Two Los Angeles men have been charged with voter fraud, after submitting around 8,000 voter applications for homeless people.
The plot was apparently designed to get one of the crooks elected mayor of Hawthorne, California.
Carlos Antonio DeBourbon Montenegro and Marcus Raul Arvelo were charged with 41 counts, including eight counts of voter fraud, four counts of “procuring and offering a false forged instrument,” and four misdemeanors for “interfering with a prompt transfer of a completed affidavit.”
Montenegro also faces 10 additional charges of voter fraud, along with more counts of the previously mentioned crimes, and two counts of perjury.
Arvelo, 34, and Montenegro, 53, registered around 8,000 “fictitious, nonexistent or deceased” voters in an attempt to get Montenegro elected as Mayor of the city of Hawthorne in Los Angeles County. The mail-in ballots were then received at Montenegro’s home address, as well as three PO boxes.
Hawthorne has a population of 86,000, with 44,000 of those in the city registered to vote. This means the charged men would have increased the electorate of the city by around 20%.

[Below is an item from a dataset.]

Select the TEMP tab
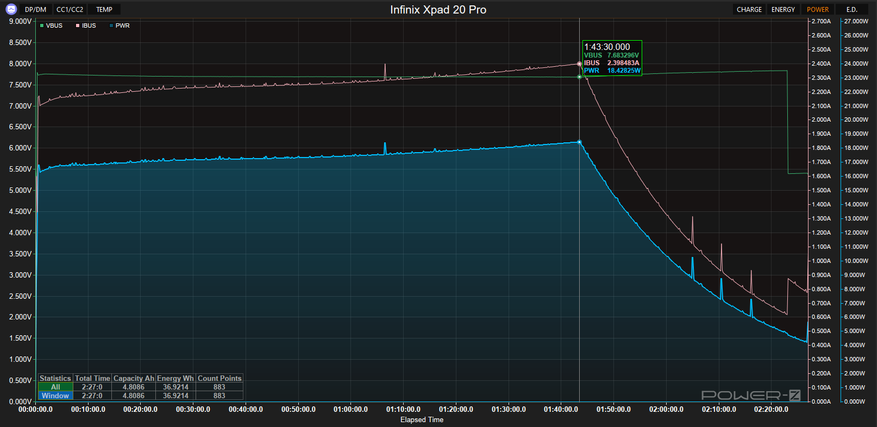 pyautogui.click(x=105, y=9)
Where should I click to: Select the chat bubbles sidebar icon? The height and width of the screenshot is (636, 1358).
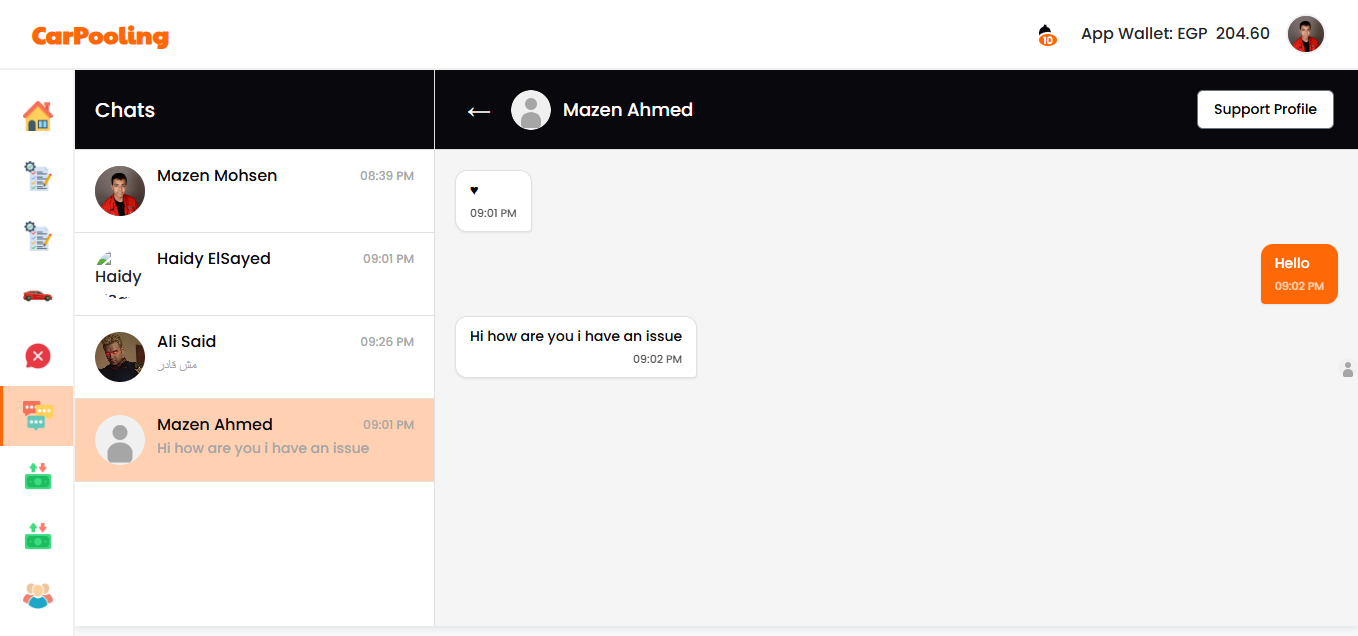point(37,415)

Dean Logan, Los Angeles County’s top election official, said how this helped tip off the city to the scheme.
“I think that this is an example of how the system is supposed to work, that if you see something and something is suspect, you report it and we investigate it,” Logan said.
“In this case, it was stopped before any harm to the election could happen.”

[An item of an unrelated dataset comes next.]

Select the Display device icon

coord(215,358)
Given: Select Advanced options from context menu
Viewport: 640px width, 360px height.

If convicted, Montenegro could end up with a maximum of 15 years and 8 months in prison, while Arevalo could face 7 years.

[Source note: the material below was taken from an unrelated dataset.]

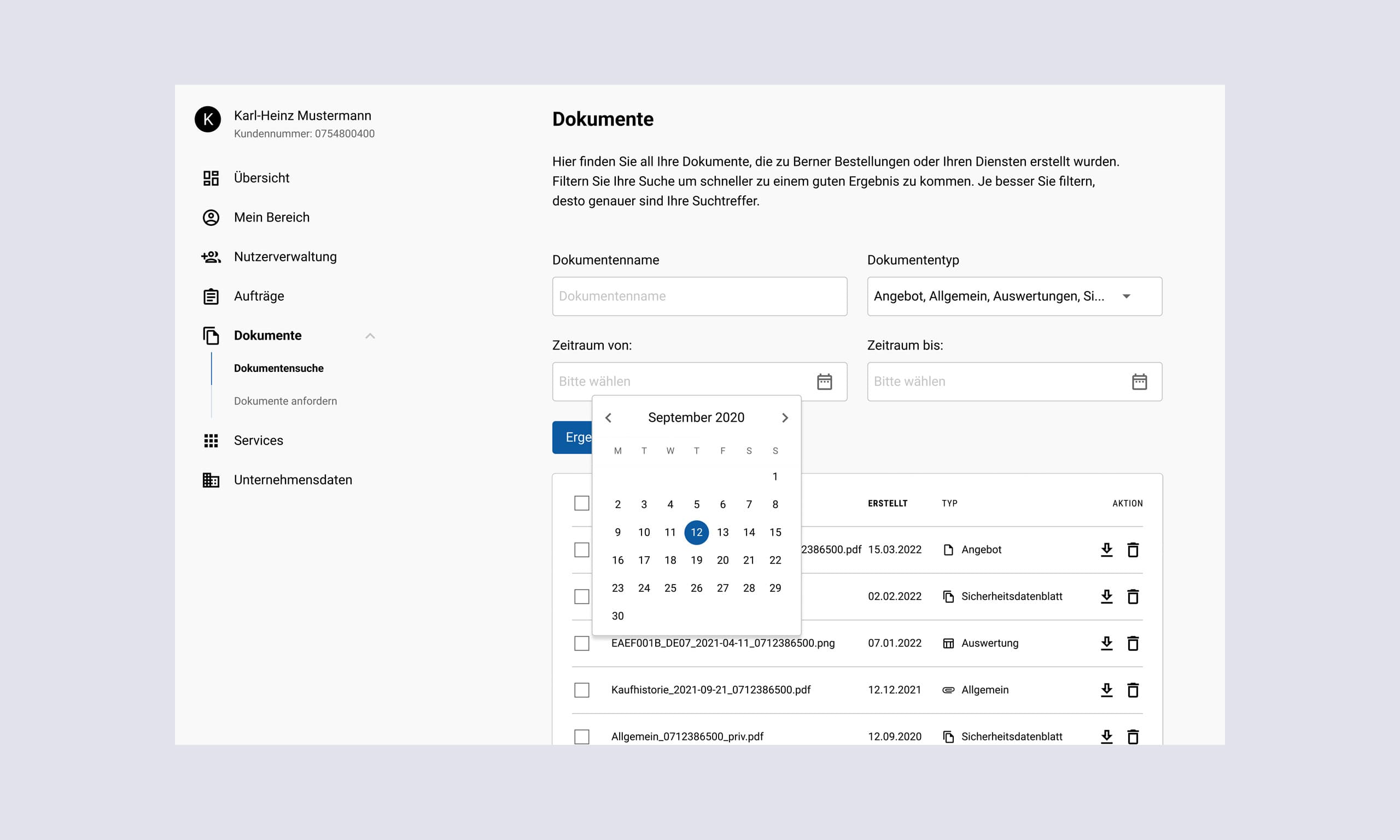Click the download icon for Sicherheitsdatenblatt document
Screen dimensions: 1400x840
(x=1105, y=596)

The two Los Angeles men are not the only ones to have been engaging in alleged voter fraud in recent months.
The country is dealing with claims of fraud, uncounted votes weeks after the election, “found ballots” in Georgia, and other questions about our elections system.
In August, a New Jersey judge ruled that new elections must be held in the city of Patterson after the previous ones were “irreversibly tainted” by voter fraud.
Alex Mendez, who was running for city council, supposedly won the election, but an investigation caused 20% of ballots to be rejected, with Mendez and three other men, including a councilman, charged with the unauthorized possession of ballots and submitted voter applications for ineligible voters.
While in October, a Pennsylvania judge was charged with two misdemeanors relating to the tampering of ballots from a Democrat primary election in July.
Judge Everett Bickford claimed she she had simply “darkened” the bubbles that some voters had chosen in their ballots.
An anonymous Democrat official also told the New York Post in August that he had been engaged in massive mail-in voting fraud for decades, and that voter fraud is “the rule rather than the exception” for mail-in ballots.
More recently in Nevada, a Clark County Commissioner race can’t be certified.